Spassig auch ohne Happy End

Fritz Schaub, Neue Luzerner Zeitung (08.10.2007)

Falstaff, 06.10.2007, Luzern

Verdis Alterskomödie «Falstaff» kommt in Luzern in einem zeitgemässen Umfeld daher. Derart, dass man meint, es handle sich um ein neues Werk.

Wenn das Orchester die ersten «Falstaff»-Akkord-Schläge spielt, sieht man nicht die erwartete Shakespeare-Welt. Die Bühne ist über einen Teil des Orchestergrabens vorgezogen, und die erste Szene mit Dr. Cajus, der sich lautstark bei Falstaff beklagt, spielt sich vor einem Zwischenvorhang ab.

Aber sind Alice Ford und Meg Page tatsächlich so böse auf Falstaff, dass sie sich an ihm rächen müssen? Hier liegt einer der Ansatzpunkte, bei denen David Hermann (Regie) und Christof Hetzer (Ausstattung) eigene Wege gehen, indem sie in Verdis Musik verborgene Nuancen aufspüren und «Falstaff» erzählen, als sei es ein neues Werk.

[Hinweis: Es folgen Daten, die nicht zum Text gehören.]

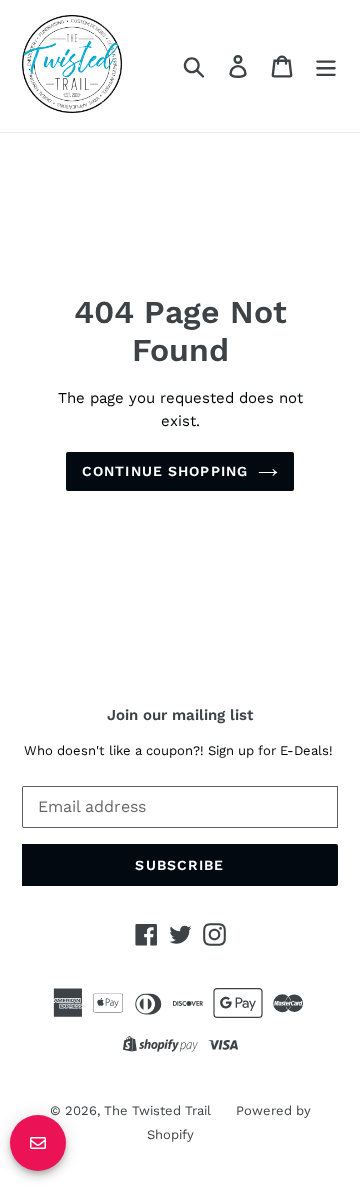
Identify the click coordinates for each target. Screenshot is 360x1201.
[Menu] (326, 66)
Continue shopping (165, 471)
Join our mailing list (180, 715)
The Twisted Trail (157, 1110)
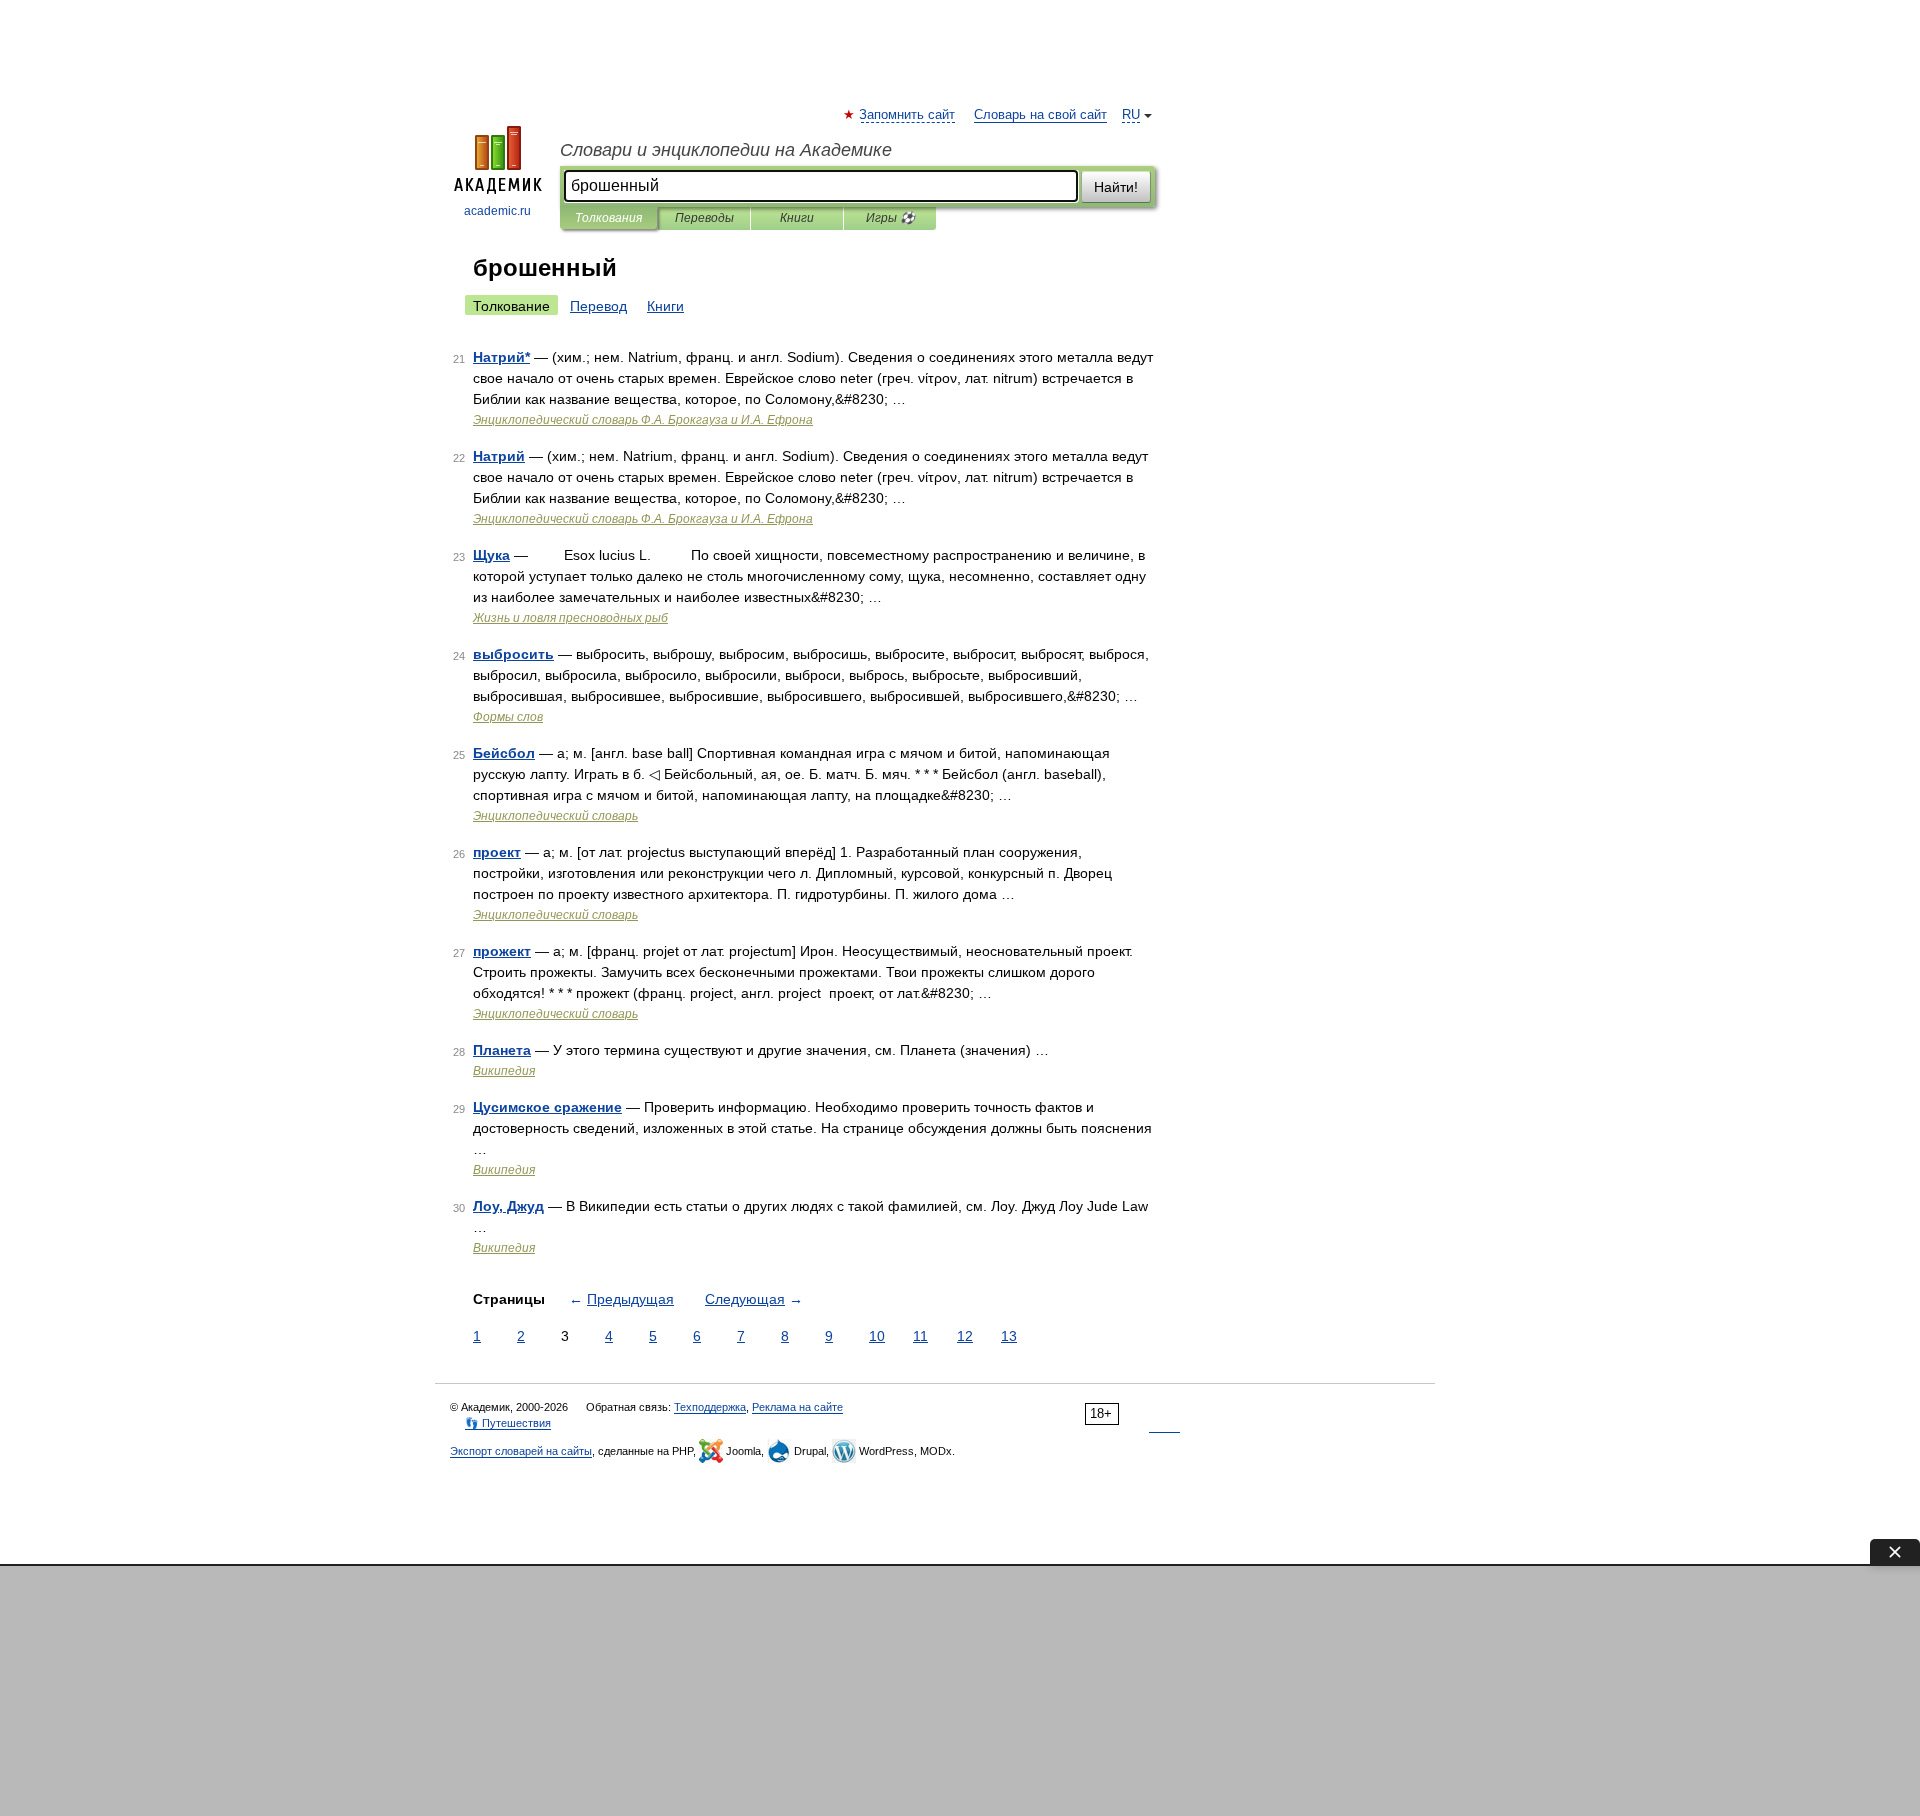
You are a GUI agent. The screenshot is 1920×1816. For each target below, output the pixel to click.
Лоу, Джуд (508, 1206)
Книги (797, 218)
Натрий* (501, 357)
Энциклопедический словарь (555, 816)
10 (877, 1336)
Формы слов (508, 717)
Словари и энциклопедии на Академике (726, 150)
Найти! (1116, 187)
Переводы (704, 218)
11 (920, 1336)
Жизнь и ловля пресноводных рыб (570, 618)
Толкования (608, 218)
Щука (491, 555)
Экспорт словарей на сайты (521, 1451)
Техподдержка (710, 1407)
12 (965, 1336)
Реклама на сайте (797, 1407)
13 (1009, 1336)
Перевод (598, 306)
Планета (502, 1050)
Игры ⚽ (890, 218)
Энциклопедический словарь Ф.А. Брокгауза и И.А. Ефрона (643, 420)
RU (1131, 115)
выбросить (513, 654)
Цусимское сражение (547, 1107)
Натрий (499, 456)
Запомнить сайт (908, 115)
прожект (502, 951)
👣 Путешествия (508, 1423)
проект (497, 852)
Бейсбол (504, 753)
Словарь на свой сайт (1040, 115)
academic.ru (497, 211)
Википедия (504, 1071)
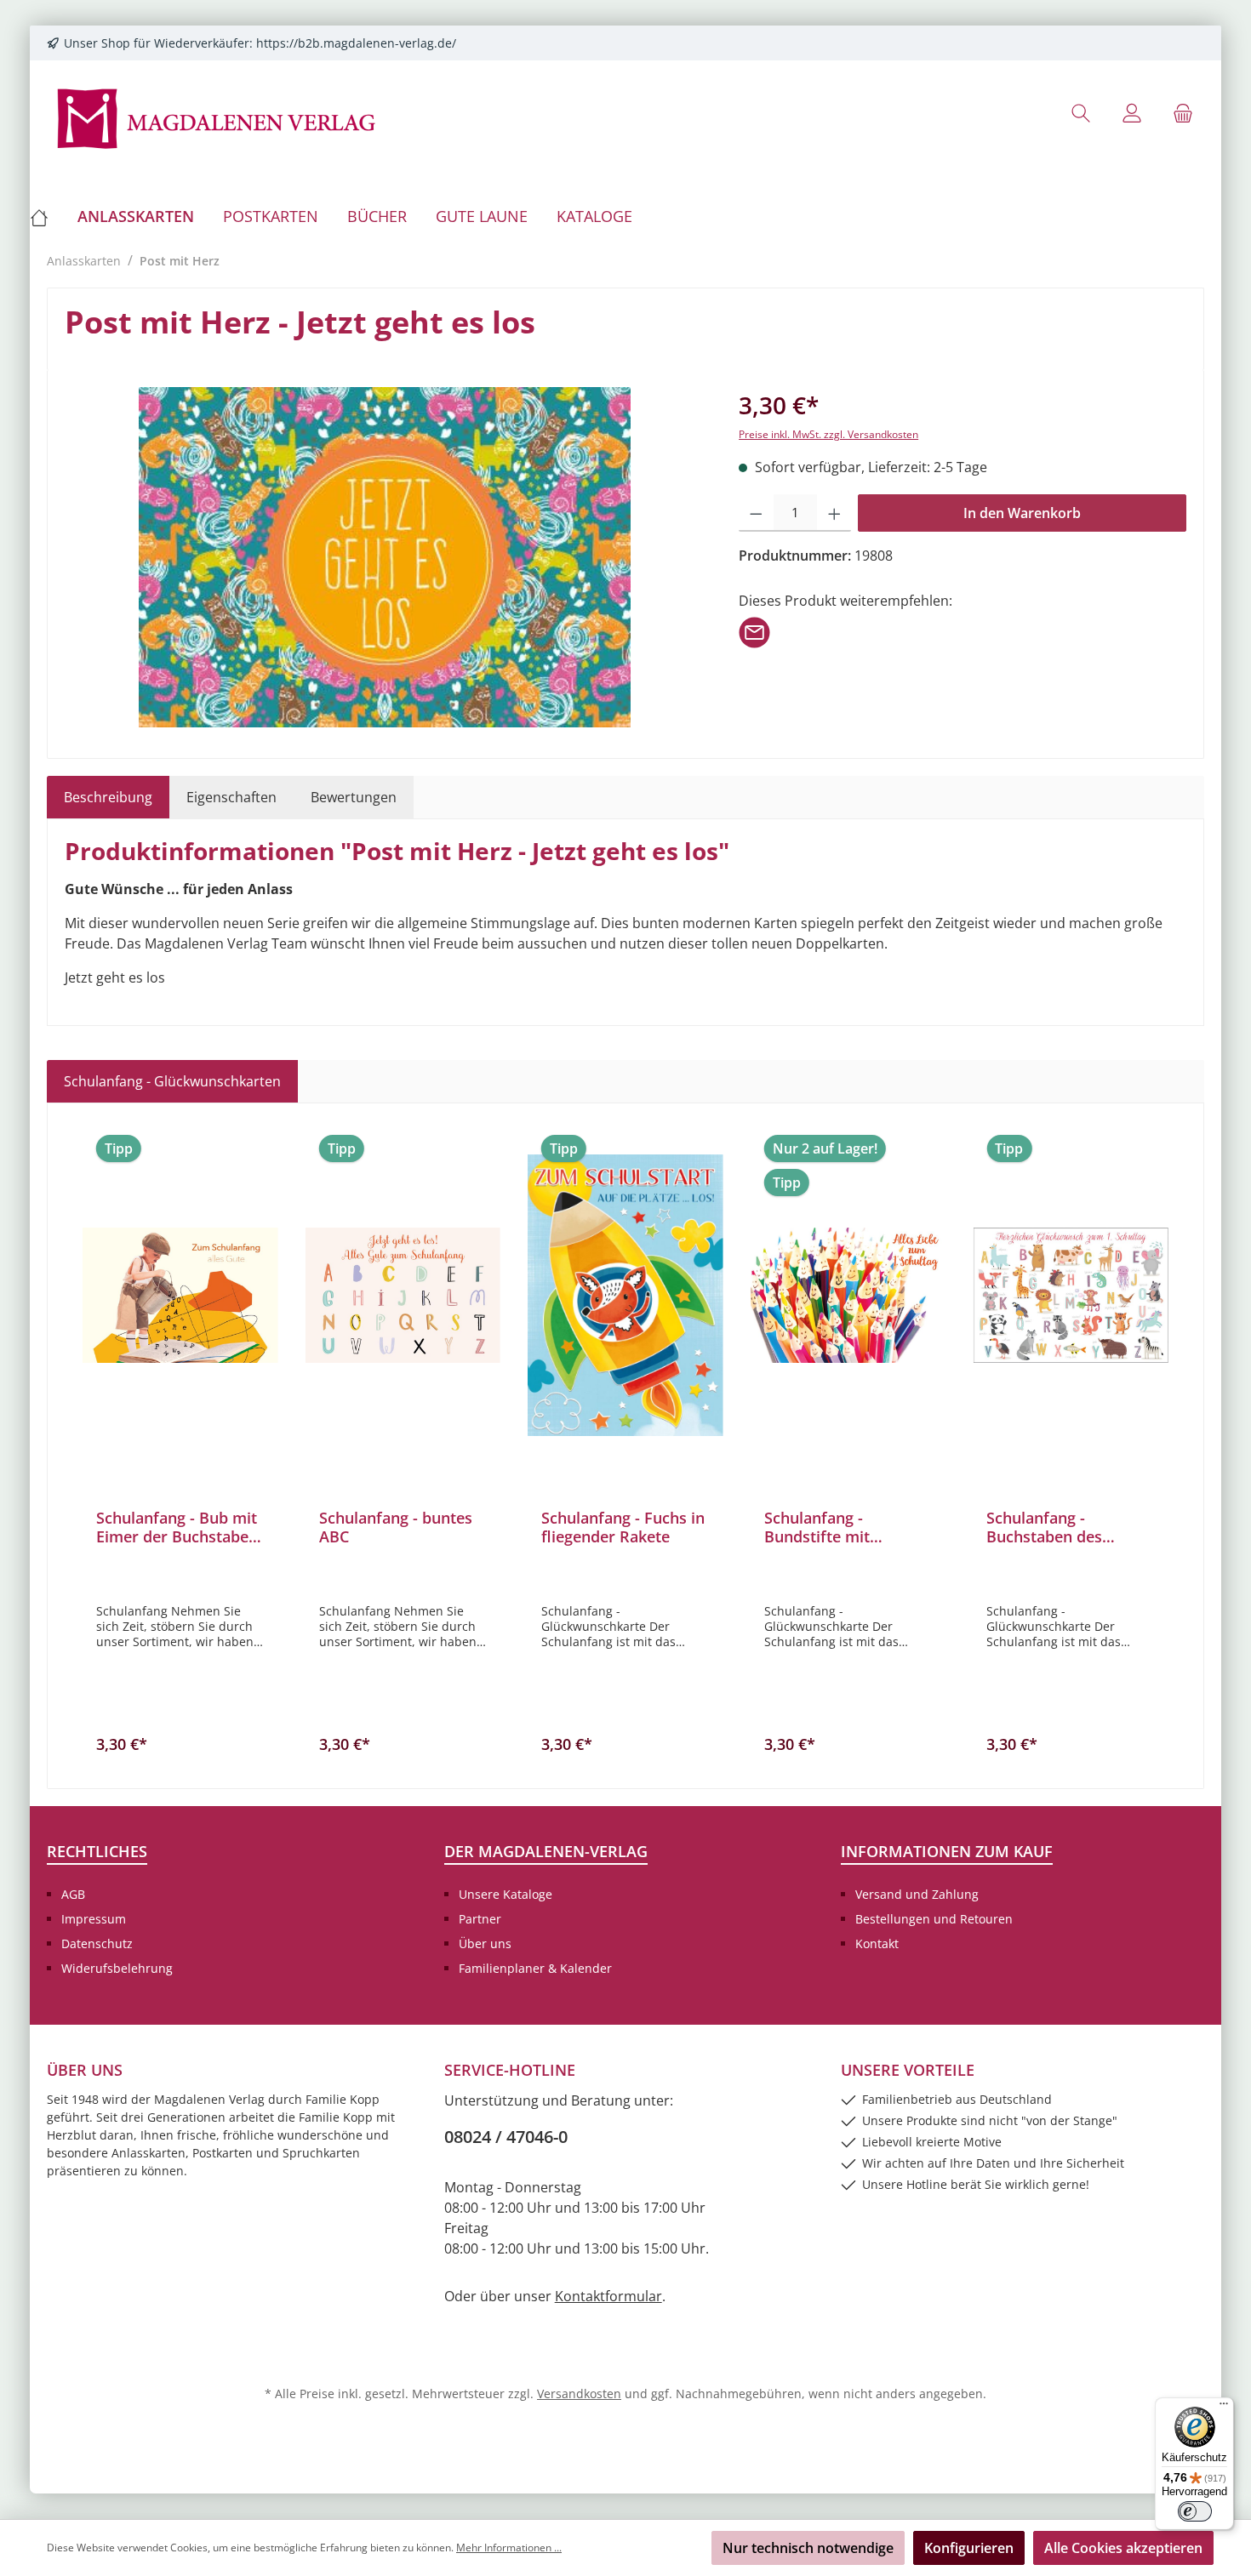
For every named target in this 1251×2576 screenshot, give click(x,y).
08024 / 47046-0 (506, 2136)
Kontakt (877, 1943)
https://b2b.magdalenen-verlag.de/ (356, 43)
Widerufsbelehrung (117, 1968)
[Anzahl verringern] (756, 513)
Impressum (93, 1919)
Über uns (485, 1943)
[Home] (46, 216)
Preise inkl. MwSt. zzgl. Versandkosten (828, 434)
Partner (480, 1919)
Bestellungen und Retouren (934, 1919)
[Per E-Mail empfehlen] (754, 631)
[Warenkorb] (1183, 112)
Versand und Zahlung (917, 1894)
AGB (73, 1894)
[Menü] (1224, 2407)
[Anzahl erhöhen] (834, 513)
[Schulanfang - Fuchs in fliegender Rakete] (625, 1295)
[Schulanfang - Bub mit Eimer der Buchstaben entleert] (180, 1295)
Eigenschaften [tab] (231, 797)
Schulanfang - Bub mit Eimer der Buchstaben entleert (177, 1527)
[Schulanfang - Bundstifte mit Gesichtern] (848, 1295)
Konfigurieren (969, 2548)
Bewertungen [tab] (354, 797)
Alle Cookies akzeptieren (1123, 2548)
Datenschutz (97, 1943)
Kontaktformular (608, 2296)
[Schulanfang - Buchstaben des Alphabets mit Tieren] (1070, 1295)
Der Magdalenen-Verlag (546, 1851)
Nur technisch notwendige (808, 2548)
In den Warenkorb (1022, 513)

Wie ist die Tatsache, dass Alice Ford beim Lesen von Falstaffs Brief zu einer wehmütig-innigen Kantilene ansetzt, anders zu erklären als damit, dass sie sich nach Liebe sehnt und ihr das Stelldichein mit Falstaff gar nicht ungelegen kommt? Zumal dieser Falstaff gar kein Ausbund an Hässlichkeit ist.

Die personifizierte Lebenslust

Nein, dieser Falstaff ist die personifizierte Lebenslust, die in die sterile bürgerliche Welt einbricht und sie gehörig durchrüttelt. Für ihre Darstellung hat Ausstatter Christof Hetzer grossräumige, spiegelglatte, gestylte Interieurs geschaffen, die eine luxuriöse Sauna-beziehungsweise Wohnlandschaft evozieren. Allerdings fliegt diese im zweiten Akt in Fetzen, wenn der eifersüchtige Ford rast und alles durcheinanderbringt. Hier erreicht die ganz auf Tempo, choreografisch abgezirkelte Bewegung und gestische Lebendigkeit ausgerichtete Inszenierung ihren Höhepunkt, an dessen Ende Falstaff durch ein sich plötzlich öffnendes Loch fällt.

Dass der Sturz in einen Fluss führt, zeigt das Bühnenbild des dritten Aktes, in dem mit surrealistischen Mitteln der Sturz nachgezeichnet wird. Hier wird nochmals veranschaulicht, wie sehr dieser Falstaff polarisiert. Dem harmonischen Ausklang mit der berühmten Schlussfuge «Alles ist Spass auf Erden» misstrauen die szenischen Leiter: Reihenweise treten die Figuren beim Anstimmen der Fuge an die Rampe, und die todunglückliche Meg Page jagt sich dabei eine Kugel in den Kopf.

Spiel, Szene und Musik als Einheit

Diese Konstellation wirkt sich auch stimmlich aus: So wird Olga Privaloga (Meg) von der ausdrucksvoll phrasierenden Mechthild Bach (Alice) abermals ins zweite Glied versetzt. Virtuos spielt Gregor Dalal Falstaff, geschmeidig im Parlando, stimmgewaltig auftrumpfend in den beiden grossen Arien. Dass «Falstaff» eine Comedia lirica ist, macht vor allem die ebenso quicklebendige wie ätherisch singende Nannetta der Sumi Kittelberger deutlich, während man Martin Nyvalls Fenton noch mehr lyrische Innigkeit wünschte. Die beiden bilden mit dem sich vor allem in den Elfengesängen vorteilhaft präsentierenden Theaterchor (Einstudierung: Lev Vernik) den ruhenden Pol in diesem turbulenten, beinahe überbordenden «Falstaff».

Überraschenderweise setzt auch John Axelrod mit bemerkenswertem Feeling zu solch stillen und poetischen Momenten an und unterbricht damit immer wieder sein zwischen akzentuierter Gestik und mächtig ausholenden Steigerungen wechselndes Dirigat, mit dem er das Luzerner Sinfonieorchester gehörig auf Touren bringt.